_What to produce_: Pick up the mailing-list reply about statement timeout error messages where it stops, and write the next part.

_Selected passage_:
Re: Always show correct error message for statement timeouts, fixes random buildfarm failures

Jelte Fennema-Nio Fri, 09 Jan 2026 14:08:51 -0800

On Thu, 8 Jan 2026 at 18:50, Tom Lane <[email protected]> wrote:

I took another look and I still don't like it.  The intent of the code
is that once we're out of a query, a query cancel that arrived
meanwhile should be a no-op.  I completely disagree with the idea that
a late-arriving cancel should cancel the next query.  (From the user's
standpoint: if you're a bit slow to hit control-C and so your query
finishes anyway, and then you go for coffee, would you be surprised
to come back awhile later and enter a new query and have it fail?)
And I think the same should apply to statement timeouts: if one
happens slightly too late to cancel the current query, that does not
mean it should cancel the next one.


The fact that you're thinking that my intent of the patch was this, that
means I did a terrible job at explaining the bug that this patch is
fixing. So I'll try doing a better job now.

The bug this is fixing has nothing to do with multiple queries. It
occurs within a single query being processed by exec_simple_query:
1. At line 1051 start_xact_command is called and then calls
  enable_statement_timeout to start the timeout for the query.
2. The code continues to line 1148 where start_xact_command is called AGAIN.
3. Now the timeout occurs (could also happen a bit earlier, as long as
  no CHECK_FOR_INTERRUPTS is called). This sets the statement timeout
  indicator and calls remove_timeout_index to mark the timeout as
  inactive.
4. Now the second start_xact_command calls enable_statement_timeout AGAIN.
5. Because get_timeout_active returns false now due to the timeout,
  enable_timeout_after is called again which resets the indicator flag
6. New CHECK_FOR_INTERRUPTS is called wherever in the query and
  QueryCancelPending is still set (correctly), but the matching
  indicator flag was lost.

The problem is that while the comment above 4 shows that the intent of
calling enable_statement_timeout again without an interceding
finish_xact_command is a no-op:

   /*
    * Start statement timeout if necessary.  Note that this'll intentionally
    * not reset the clock on an already started timeout, to avoid the timing
    * overhead when start_xact_command() is invoked repeatedly, without an
    * interceding finish_xact_command() (e.g. parse/bind/execute).  If that's
    * not desired, the timeout has to be disabled explicitly.
    */

But that's not actually the case if you run into this race where the
timeout has already fired, because then It resets the just-before-set
indicator flag. Note that the comment also explains that this is not the
only place where this can happen.

        /*
         * (5) disable async signal conditions again.
         *
         * Query cancel is supposed to be a no-op when there is no query in
         * progress, so if a query cancel arrived while we were idle, just
         * reset QueryCancelPending. ProcessInterrupts() has that effect when
         * it's called when DoingCommandRead is set, so check for interrupts
         * before resetting DoingCommandRead.
         */
        CHECK_FOR_INTERRUPTS();
        DoingCommandRead = false;

We are taking care to discard a stale QueryCancelPending flag, but
this code is ignorant of the fact that timeouts now also feed into
QueryCancelPending.  Perhaps we should clear the timeout indicators
here?  Or maybe using CHECK_FOR_INTERRUPTS here is too cute and
we should just clear QueryCancelPending directly (and clear the
indicators too, likely).

_Data extract_:
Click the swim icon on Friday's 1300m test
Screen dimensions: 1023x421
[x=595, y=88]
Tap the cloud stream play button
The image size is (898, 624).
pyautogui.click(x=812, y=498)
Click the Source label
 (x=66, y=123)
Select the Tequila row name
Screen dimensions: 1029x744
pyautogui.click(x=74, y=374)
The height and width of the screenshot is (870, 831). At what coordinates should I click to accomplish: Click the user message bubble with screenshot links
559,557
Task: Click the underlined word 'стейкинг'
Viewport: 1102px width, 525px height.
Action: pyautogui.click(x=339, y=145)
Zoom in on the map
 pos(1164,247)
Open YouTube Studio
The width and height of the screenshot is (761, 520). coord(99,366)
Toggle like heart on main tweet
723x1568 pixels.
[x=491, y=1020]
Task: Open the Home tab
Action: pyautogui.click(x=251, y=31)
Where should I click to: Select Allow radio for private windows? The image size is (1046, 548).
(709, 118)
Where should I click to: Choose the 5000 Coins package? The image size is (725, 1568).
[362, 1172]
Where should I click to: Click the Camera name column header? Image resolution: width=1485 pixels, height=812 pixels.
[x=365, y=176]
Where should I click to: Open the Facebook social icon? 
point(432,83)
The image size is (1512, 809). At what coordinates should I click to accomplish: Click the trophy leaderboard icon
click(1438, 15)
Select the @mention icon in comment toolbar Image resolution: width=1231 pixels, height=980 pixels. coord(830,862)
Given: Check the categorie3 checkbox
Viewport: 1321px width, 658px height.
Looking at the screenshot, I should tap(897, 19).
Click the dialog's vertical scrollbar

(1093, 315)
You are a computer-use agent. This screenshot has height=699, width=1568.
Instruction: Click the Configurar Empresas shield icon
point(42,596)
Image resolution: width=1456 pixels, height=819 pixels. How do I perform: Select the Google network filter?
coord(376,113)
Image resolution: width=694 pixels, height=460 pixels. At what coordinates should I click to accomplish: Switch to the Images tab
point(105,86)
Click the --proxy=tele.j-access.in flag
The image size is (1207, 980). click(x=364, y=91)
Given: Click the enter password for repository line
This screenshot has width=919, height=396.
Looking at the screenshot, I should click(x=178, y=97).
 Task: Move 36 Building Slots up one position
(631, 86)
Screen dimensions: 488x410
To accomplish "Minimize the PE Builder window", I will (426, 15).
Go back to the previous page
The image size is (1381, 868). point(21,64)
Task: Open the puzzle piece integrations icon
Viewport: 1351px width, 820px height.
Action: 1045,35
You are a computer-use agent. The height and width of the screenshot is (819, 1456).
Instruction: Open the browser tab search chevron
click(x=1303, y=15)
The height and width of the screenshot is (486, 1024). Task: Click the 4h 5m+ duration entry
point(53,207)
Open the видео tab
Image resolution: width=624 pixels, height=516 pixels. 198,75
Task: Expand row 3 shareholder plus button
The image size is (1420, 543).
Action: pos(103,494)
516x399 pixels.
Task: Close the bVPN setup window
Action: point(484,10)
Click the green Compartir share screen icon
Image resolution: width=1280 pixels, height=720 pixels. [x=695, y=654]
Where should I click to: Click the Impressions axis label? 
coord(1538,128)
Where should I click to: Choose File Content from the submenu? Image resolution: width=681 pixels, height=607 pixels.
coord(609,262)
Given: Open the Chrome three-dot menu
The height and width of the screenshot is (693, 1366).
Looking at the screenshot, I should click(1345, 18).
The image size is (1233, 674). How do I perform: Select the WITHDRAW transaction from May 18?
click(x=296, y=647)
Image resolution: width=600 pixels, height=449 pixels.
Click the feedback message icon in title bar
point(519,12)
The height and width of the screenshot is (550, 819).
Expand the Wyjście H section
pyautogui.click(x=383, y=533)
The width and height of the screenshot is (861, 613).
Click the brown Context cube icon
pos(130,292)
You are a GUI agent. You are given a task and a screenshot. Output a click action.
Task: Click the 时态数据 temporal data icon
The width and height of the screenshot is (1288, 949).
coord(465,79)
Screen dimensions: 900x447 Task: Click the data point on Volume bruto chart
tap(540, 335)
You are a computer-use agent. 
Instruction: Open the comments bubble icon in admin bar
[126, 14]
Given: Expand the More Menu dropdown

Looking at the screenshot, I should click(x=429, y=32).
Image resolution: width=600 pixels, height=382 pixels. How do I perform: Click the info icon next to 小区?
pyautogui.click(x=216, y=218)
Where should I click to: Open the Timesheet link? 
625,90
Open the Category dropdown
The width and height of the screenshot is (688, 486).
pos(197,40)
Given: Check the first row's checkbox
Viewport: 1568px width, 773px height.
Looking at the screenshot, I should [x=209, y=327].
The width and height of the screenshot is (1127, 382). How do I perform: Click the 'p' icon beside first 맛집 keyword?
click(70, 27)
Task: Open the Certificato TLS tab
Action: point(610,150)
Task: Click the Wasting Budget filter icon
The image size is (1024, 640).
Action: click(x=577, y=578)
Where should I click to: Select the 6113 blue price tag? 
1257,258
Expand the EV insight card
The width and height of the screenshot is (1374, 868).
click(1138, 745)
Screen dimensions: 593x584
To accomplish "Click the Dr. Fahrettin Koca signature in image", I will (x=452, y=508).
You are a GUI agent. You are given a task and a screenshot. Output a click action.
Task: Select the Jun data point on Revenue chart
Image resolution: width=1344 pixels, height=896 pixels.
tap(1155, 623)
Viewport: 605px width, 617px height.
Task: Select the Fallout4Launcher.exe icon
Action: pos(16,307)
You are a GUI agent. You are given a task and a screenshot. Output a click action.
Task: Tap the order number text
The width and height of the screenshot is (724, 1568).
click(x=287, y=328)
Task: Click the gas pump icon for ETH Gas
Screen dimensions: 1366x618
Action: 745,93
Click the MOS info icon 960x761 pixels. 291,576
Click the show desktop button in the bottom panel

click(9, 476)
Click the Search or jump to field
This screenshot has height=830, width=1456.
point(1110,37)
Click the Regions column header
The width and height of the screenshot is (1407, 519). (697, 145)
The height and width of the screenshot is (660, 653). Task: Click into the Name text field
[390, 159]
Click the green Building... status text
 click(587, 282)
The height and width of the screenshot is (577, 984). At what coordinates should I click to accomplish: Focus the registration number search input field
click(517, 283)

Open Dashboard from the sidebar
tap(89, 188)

_Output for this exercise_:
Thank you for pointing this out. I think (but I'm not exactly sure what
I was thinking over a year ago), that I had trusted the comment there,
and I had missed that my changes had inadvertently changed the behaviour
here because now the indicators could still be set at this
CHECK_FOR_INTERRUPTS call.

Notably CHECK_FOR_INTERRUPTS is already clearing the indicators (your
2nd proposed option), because it's calling get_timeout_indicator with
the true flag. Though that's not enough, because it still throws an
error if they are set even if DoingCommandRead=true. So the newly
attached patch changes that behaviour instead by checking if
DoingCommandRead is false before throwing any error. Does that resolve
your concerns about the possibility of cancels leaking to the next
query? (which to be extremely clear, was unintended)

Also, I could buy making the proposed change in
disable_statement_timeout without the one in enable_statement_timeout.
I think that would have the desired effect that if ProcessInterrupts
runs shortly after disable_statement_timeout it would not lie about
the cause of the cancel, while not sacrificing the principle that
a statement timeout can't kill the next statement.


As explained above the one in enable_statement_timeout is exactly the
one that is required to fix the bug in question.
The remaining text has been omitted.